Während AlexHunters Großvater ein deutscher Funker war, der in der U-Boot-Zentrale des Landes arbeitete, war Vincent Adlers Vater das einzige überlebende Besatzungsmitglied des gesunkenen U-Boots. Der ehemalige Hedgefonds-Manager verbrachte daher sein ganzes Leben mit der Suche nach dem Wrack und benutzte schließlich Kate Moreau als Köder, um Neal Caffrey in die Sache zu verwickeln und sie töten zu lassen, um sein Geheimnis zu schützen.

Adlere findet schließlich das U-Boot und seine milliardenschwere Sammlung von Rembrandts, Picassos und Salvador Dalis, lebt aber nicht lange genug, um es wirklich in Besitz zu nehmen – und schafft damit eine neue Prämisse für die dritte Staffel von White Collar.

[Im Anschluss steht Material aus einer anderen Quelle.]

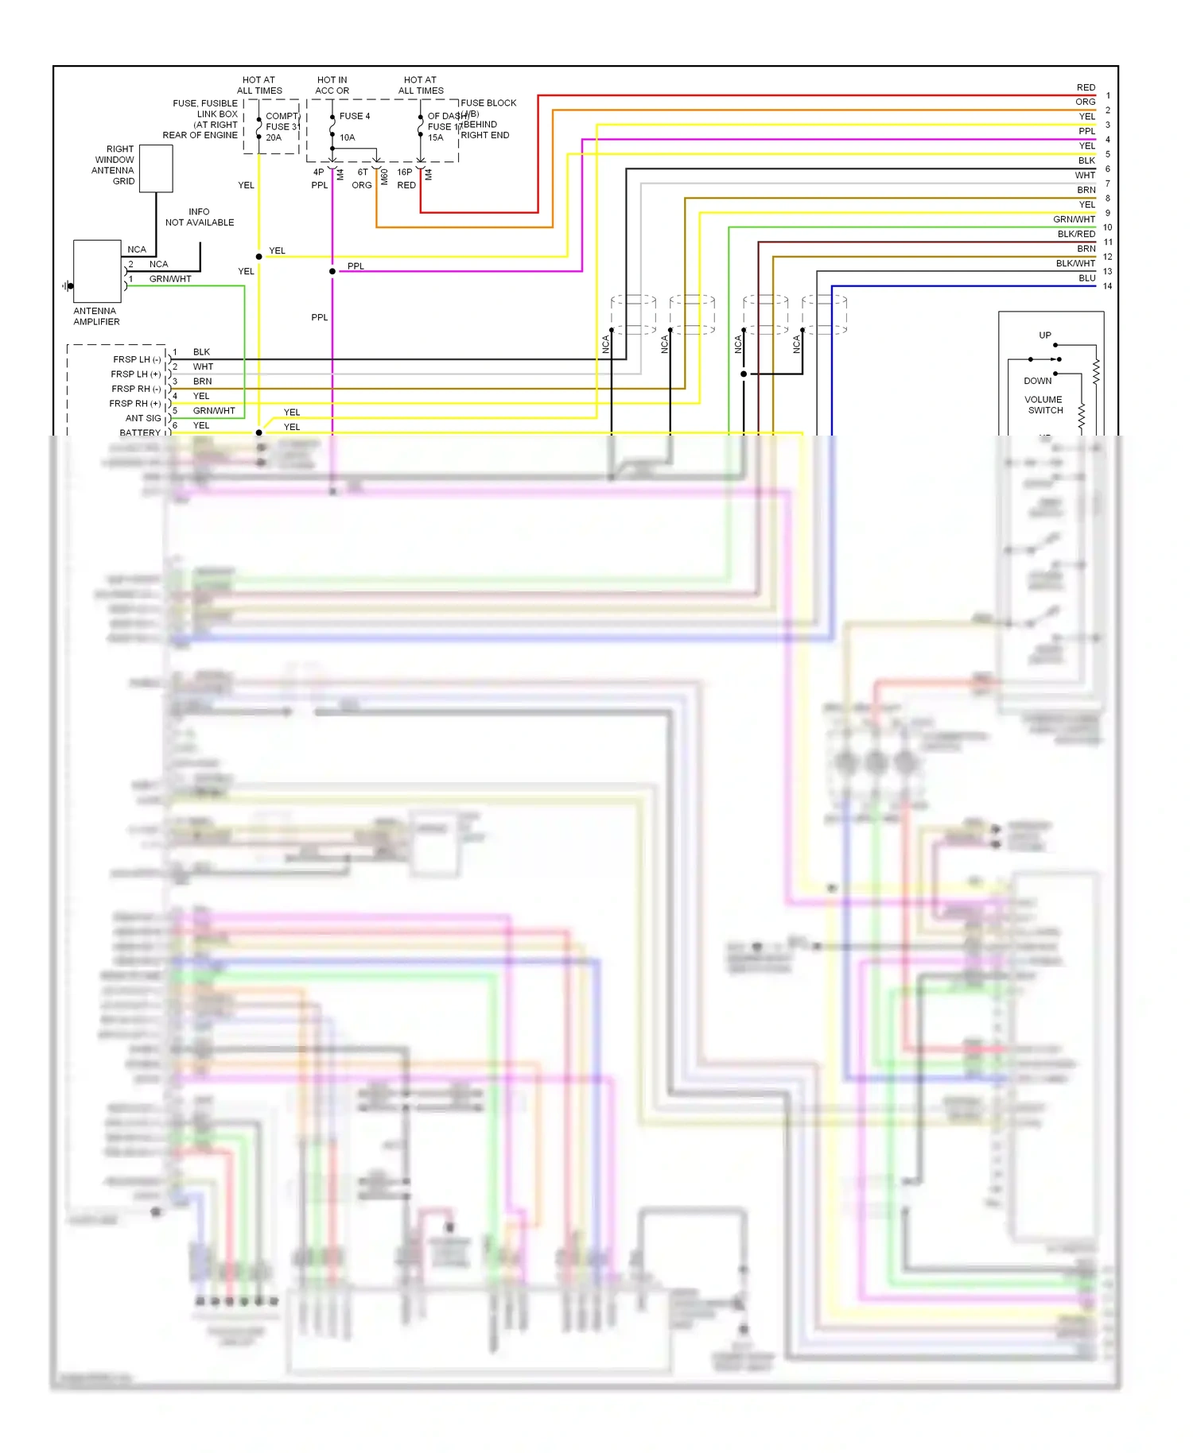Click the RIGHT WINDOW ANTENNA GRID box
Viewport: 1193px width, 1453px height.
point(156,168)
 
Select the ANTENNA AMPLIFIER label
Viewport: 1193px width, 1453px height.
point(96,316)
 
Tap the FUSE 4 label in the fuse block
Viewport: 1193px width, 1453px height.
point(354,116)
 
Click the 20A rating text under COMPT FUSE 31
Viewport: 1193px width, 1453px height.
point(274,138)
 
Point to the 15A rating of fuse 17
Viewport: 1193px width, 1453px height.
point(435,138)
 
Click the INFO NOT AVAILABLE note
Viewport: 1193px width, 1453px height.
point(199,217)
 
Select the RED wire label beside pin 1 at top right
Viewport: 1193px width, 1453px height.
point(1086,87)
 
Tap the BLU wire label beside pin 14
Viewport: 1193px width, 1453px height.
point(1086,278)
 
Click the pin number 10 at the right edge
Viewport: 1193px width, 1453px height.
point(1107,227)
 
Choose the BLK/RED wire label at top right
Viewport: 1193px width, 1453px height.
point(1076,234)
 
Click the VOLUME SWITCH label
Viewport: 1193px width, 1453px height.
point(1044,405)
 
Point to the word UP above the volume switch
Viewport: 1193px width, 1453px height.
point(1044,335)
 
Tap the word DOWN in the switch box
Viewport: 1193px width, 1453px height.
point(1037,381)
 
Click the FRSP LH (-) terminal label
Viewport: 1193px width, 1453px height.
point(137,359)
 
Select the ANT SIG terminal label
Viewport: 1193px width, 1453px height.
point(143,418)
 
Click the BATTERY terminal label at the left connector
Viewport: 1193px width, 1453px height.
point(140,432)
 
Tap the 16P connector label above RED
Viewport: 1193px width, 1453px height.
point(404,172)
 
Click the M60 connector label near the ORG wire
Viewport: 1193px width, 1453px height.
point(384,176)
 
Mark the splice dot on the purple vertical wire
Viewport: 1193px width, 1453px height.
point(332,271)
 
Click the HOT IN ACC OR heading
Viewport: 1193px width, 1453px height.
point(332,85)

Es ist eine historische Tatsache, dass Nazi-Deutschland versucht hat, klassische Kunstwerke zu stehlen, die über ganz Europa verstreut sind, ebenso wie das verlorene Geheimnis des Bernsteinzimmers von Katharina der Großen. In den ersten beiden Staffeln von White Collar gelang es dem USA Network-Drama, diese Fakten mit Fiktion zu verbinden und eine eigene Mythologie zu schaffen, in der es um eine Spieluhr, ein gesunkenes deutsches U-Boot und eine unbezahlbare Sammlung von Kunstwerken geht, die von den Nazis gestohlen wurden. In den Händen von White Collar war das auch eine großartige Geschichte.